- Activity
Reproduce the following records verbatim, starting at the line that contains "What are the" and stopping after the line that contains "Looking at the image, I should click on (264, 17).".

- Material shown
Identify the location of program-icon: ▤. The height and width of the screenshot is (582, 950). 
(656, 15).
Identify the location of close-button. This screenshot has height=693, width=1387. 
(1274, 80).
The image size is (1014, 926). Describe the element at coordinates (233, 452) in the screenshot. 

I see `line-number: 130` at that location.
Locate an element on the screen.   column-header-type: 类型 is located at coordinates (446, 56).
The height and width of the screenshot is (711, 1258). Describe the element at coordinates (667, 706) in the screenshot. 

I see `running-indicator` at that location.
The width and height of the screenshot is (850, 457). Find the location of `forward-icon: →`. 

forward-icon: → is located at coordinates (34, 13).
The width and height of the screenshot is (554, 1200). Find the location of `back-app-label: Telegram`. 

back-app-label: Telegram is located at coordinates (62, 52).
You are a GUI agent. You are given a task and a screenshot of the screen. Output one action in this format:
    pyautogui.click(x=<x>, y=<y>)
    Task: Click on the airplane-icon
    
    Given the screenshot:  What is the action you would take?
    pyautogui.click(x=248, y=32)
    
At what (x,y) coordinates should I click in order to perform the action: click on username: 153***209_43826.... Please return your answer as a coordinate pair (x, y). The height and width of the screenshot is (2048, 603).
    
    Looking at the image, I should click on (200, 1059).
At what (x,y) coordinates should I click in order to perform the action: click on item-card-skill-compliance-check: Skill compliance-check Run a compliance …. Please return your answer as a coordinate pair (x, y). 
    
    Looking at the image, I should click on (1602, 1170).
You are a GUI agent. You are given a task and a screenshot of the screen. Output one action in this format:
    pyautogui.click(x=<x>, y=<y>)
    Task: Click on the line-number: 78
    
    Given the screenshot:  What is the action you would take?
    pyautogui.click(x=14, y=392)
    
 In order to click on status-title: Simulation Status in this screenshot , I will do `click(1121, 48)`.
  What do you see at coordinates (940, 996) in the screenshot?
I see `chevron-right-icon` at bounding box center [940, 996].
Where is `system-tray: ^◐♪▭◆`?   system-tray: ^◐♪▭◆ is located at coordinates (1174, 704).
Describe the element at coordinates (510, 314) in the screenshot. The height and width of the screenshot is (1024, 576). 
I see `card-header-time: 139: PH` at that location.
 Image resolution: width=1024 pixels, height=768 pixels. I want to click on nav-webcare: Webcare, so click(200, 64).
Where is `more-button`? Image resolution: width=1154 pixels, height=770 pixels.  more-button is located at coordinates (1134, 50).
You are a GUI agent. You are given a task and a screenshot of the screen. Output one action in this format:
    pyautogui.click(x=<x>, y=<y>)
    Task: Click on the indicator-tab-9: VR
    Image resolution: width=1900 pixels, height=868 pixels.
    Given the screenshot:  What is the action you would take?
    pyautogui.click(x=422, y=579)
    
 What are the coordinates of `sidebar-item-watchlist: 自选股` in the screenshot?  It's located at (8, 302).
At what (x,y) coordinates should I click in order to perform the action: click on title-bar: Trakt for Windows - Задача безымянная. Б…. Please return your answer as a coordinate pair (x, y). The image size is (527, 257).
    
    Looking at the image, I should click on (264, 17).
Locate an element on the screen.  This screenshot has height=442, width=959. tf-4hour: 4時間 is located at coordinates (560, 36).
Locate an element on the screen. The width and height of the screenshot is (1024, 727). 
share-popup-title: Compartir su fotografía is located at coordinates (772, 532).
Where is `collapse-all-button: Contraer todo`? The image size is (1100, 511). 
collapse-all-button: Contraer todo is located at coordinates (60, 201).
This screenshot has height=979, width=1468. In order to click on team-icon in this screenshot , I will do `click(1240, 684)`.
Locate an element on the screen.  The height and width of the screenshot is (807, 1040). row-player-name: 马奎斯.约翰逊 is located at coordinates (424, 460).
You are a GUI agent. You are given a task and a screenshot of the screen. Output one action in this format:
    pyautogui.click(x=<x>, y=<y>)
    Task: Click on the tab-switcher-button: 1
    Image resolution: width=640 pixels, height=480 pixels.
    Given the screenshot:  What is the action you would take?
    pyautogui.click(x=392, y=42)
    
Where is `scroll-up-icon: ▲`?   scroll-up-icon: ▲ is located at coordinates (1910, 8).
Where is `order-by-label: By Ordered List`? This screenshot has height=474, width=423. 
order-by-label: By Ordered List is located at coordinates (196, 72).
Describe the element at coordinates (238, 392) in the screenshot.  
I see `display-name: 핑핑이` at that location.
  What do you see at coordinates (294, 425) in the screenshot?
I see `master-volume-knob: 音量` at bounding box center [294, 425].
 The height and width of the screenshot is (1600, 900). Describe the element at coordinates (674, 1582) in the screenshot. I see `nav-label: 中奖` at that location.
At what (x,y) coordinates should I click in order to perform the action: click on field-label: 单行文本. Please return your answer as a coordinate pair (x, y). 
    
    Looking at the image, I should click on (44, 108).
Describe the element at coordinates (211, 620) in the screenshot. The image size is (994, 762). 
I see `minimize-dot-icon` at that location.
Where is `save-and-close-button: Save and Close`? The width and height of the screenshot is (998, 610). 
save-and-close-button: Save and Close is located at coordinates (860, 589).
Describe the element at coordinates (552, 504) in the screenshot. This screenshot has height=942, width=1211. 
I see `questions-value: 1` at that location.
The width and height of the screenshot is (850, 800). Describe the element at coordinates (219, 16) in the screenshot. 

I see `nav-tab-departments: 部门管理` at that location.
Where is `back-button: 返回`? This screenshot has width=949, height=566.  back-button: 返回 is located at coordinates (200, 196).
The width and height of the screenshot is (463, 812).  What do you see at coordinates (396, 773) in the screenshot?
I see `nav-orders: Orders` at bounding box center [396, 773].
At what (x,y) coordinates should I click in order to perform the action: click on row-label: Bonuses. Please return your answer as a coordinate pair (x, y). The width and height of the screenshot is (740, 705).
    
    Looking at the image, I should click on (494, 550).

- Solved problem
 What are the coordinates of `sidebar-item-watchlist: 自选股` in the screenshot?  It's located at (8, 302).
At what (x,y) coordinates should I click in order to perform the action: click on title-bar: Trakt for Windows - Задача безымянная. Б…. Please return your answer as a coordinate pair (x, y). The image size is (527, 257).
    
    Looking at the image, I should click on (264, 17).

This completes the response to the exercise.